Automatically serialized in JSON

POST

code:python

@app.route('/api/', methods='GET', 'POST')

def api():

if request.method == "GET":

text = request.args"q"

else:

text = request.json"q"

ret = regroup_split.process_single_line(text)

return ret

$ curl -X POST -H "Content-Type: application/json" -d '{"q":"test"}' localhost:5000/api/

operation check

git push to make sure it works on heroku as well

Create a client side that calls this API

code:python

import requests

import json

API_URL = "https://regroup-split-server.herokuapp.com/api/"

sample_text = "Ah, so people who are not used to the process of making lots of stickies and doing the KJ method don't have a good idea of how granular the information should be at the point of making the stickies in the first place. That's where the software needs to help."

payload = {"q": sample_text}

r = requests.post(API_URL, json=payload)

assert r.ok

for s in r.json()"split":

print(s)

"""

Expected output:

Make lots of sticky notes.

People unfamiliar with the process of doing the KJ method.

How granular is the information at the point where you make a sticky note?

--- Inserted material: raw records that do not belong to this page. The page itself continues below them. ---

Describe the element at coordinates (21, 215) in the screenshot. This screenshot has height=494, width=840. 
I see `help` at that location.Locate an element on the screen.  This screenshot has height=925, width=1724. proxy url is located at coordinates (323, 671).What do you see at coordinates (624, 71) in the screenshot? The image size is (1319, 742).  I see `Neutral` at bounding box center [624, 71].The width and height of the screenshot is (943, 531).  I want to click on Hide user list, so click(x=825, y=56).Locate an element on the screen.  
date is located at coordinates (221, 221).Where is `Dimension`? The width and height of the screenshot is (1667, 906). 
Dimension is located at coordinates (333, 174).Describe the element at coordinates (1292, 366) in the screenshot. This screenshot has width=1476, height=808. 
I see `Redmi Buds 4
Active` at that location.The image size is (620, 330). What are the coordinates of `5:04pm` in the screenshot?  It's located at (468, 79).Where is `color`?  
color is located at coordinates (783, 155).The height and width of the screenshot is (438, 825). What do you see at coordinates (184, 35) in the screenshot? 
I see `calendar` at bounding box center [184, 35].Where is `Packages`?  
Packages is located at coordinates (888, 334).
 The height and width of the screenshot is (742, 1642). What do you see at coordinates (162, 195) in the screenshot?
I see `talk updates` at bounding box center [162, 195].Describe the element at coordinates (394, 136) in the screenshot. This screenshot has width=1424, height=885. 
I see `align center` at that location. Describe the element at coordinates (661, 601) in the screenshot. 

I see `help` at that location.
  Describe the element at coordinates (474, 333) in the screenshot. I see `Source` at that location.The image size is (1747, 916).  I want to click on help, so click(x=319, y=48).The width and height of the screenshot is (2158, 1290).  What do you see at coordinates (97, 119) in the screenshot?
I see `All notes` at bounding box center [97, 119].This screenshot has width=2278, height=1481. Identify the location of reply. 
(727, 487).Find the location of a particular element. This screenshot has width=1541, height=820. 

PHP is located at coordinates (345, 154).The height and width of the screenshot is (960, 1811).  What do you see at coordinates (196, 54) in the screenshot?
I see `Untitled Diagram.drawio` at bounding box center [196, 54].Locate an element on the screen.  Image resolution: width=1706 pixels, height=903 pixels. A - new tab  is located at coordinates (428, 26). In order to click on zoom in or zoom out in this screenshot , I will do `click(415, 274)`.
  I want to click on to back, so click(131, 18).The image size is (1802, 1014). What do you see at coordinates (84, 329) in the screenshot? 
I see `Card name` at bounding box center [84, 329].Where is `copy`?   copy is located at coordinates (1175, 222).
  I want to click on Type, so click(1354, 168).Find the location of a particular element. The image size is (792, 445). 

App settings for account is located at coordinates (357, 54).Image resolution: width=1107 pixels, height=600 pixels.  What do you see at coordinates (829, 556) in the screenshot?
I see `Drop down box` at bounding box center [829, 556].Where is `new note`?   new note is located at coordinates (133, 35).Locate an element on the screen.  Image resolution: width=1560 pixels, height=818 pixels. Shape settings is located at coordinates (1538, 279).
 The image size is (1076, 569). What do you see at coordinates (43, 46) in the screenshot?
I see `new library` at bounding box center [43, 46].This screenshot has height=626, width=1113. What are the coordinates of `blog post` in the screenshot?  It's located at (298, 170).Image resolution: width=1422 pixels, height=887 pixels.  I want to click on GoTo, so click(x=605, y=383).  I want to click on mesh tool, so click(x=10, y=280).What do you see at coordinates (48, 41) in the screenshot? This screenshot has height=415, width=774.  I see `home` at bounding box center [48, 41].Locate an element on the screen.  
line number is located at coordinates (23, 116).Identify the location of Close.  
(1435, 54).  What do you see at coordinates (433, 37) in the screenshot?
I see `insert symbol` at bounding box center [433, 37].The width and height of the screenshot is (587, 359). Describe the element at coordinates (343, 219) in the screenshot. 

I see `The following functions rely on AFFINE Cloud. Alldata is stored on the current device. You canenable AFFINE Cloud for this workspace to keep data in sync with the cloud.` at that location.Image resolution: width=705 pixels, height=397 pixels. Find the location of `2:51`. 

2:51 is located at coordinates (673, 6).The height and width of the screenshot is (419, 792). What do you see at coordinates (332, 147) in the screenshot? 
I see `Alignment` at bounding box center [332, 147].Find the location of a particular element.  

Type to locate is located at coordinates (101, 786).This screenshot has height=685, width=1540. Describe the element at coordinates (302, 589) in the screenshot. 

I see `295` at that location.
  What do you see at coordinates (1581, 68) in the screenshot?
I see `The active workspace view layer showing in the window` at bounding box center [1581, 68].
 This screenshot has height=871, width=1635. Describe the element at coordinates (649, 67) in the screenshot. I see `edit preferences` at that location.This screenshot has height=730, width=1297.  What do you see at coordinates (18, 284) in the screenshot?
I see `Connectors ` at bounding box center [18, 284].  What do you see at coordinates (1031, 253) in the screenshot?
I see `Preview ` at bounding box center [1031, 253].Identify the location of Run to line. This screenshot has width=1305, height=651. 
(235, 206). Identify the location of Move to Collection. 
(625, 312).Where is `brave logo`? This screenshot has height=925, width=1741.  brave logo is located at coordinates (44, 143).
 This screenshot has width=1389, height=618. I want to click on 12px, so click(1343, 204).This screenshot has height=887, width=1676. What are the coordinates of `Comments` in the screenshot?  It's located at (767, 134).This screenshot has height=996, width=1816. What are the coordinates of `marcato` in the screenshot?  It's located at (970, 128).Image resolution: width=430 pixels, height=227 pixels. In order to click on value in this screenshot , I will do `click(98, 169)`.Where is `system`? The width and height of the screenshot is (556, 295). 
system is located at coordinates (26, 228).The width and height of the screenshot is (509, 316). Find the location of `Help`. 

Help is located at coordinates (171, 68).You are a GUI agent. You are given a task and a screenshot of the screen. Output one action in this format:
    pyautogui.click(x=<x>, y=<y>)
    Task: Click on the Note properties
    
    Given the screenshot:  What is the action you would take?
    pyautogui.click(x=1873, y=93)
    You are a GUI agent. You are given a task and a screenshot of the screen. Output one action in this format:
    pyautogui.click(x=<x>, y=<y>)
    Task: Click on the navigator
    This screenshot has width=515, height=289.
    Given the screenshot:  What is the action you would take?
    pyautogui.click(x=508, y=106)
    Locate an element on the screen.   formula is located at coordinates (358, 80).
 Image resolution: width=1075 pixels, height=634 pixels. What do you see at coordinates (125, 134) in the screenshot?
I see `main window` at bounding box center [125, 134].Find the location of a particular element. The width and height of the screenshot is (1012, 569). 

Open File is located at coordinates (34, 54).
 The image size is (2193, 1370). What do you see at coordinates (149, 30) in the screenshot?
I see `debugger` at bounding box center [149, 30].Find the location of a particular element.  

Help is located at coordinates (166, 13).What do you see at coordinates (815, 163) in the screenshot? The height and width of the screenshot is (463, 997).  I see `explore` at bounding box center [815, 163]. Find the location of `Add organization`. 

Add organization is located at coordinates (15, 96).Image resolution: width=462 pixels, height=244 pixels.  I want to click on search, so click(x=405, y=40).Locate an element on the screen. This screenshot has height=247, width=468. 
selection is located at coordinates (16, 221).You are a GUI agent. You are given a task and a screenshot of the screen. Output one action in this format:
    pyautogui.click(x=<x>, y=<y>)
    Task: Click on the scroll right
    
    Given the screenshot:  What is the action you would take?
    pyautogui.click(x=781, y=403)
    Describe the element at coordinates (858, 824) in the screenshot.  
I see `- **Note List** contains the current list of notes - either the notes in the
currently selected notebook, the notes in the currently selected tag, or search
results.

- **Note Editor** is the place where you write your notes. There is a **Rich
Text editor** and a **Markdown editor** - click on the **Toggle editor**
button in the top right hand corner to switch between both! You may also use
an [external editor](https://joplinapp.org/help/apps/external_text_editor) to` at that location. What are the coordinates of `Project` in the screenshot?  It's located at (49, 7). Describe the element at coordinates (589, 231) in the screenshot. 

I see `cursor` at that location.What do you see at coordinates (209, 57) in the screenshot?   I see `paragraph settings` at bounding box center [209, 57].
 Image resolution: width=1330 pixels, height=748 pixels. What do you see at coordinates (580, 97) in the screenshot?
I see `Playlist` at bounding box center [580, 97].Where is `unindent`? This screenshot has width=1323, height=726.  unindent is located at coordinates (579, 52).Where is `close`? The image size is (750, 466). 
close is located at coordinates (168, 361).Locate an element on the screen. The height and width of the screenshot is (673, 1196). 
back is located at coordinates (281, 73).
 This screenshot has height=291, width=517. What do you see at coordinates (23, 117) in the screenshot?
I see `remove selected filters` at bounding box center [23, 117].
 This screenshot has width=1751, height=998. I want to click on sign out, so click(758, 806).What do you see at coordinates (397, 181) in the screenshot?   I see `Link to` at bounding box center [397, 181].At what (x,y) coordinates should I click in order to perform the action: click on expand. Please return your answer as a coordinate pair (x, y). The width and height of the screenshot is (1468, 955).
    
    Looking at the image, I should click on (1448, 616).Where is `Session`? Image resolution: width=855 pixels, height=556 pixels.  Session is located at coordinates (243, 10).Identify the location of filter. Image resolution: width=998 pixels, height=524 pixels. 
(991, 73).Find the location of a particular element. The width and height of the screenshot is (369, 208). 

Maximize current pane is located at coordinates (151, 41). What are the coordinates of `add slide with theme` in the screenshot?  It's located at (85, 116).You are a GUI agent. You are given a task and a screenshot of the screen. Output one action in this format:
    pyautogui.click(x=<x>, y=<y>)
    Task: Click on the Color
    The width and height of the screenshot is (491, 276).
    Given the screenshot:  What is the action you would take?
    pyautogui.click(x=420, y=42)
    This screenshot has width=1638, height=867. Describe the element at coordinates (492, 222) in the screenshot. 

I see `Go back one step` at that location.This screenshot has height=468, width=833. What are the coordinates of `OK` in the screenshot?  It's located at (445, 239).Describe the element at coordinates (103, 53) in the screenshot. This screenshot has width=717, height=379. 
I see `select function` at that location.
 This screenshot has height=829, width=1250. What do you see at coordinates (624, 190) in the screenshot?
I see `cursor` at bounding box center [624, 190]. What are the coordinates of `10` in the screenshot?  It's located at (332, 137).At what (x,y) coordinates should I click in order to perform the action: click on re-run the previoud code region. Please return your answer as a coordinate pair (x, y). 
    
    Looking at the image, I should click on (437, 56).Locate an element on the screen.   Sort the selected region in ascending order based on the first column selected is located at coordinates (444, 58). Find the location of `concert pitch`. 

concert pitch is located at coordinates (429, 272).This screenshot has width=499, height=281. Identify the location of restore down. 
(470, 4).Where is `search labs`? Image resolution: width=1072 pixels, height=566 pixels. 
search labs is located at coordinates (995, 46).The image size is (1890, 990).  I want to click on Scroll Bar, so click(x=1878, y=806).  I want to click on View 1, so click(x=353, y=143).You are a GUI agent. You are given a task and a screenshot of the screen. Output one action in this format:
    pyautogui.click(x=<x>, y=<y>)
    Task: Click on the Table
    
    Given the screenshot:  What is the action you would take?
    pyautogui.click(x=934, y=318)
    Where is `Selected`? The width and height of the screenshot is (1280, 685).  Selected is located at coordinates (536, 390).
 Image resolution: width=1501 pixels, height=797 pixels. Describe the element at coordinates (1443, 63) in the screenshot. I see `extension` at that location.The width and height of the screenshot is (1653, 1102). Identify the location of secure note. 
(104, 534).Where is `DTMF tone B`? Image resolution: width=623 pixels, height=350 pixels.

I can't pinpoint a good one.

Software needs to support

"""

Call from JS

Flask-CORS

Done ✅ longest line is ticked with one click.

---

Flask to HTTPS

---

This page is auto-translated from /nishio/Herokuで自然言語処理. If you looks something interesting but the auto-translated English is not good enough to understand it, feel free to let me know at @nishio_en. I'm very happy to spread my thought to non-Japanese readers.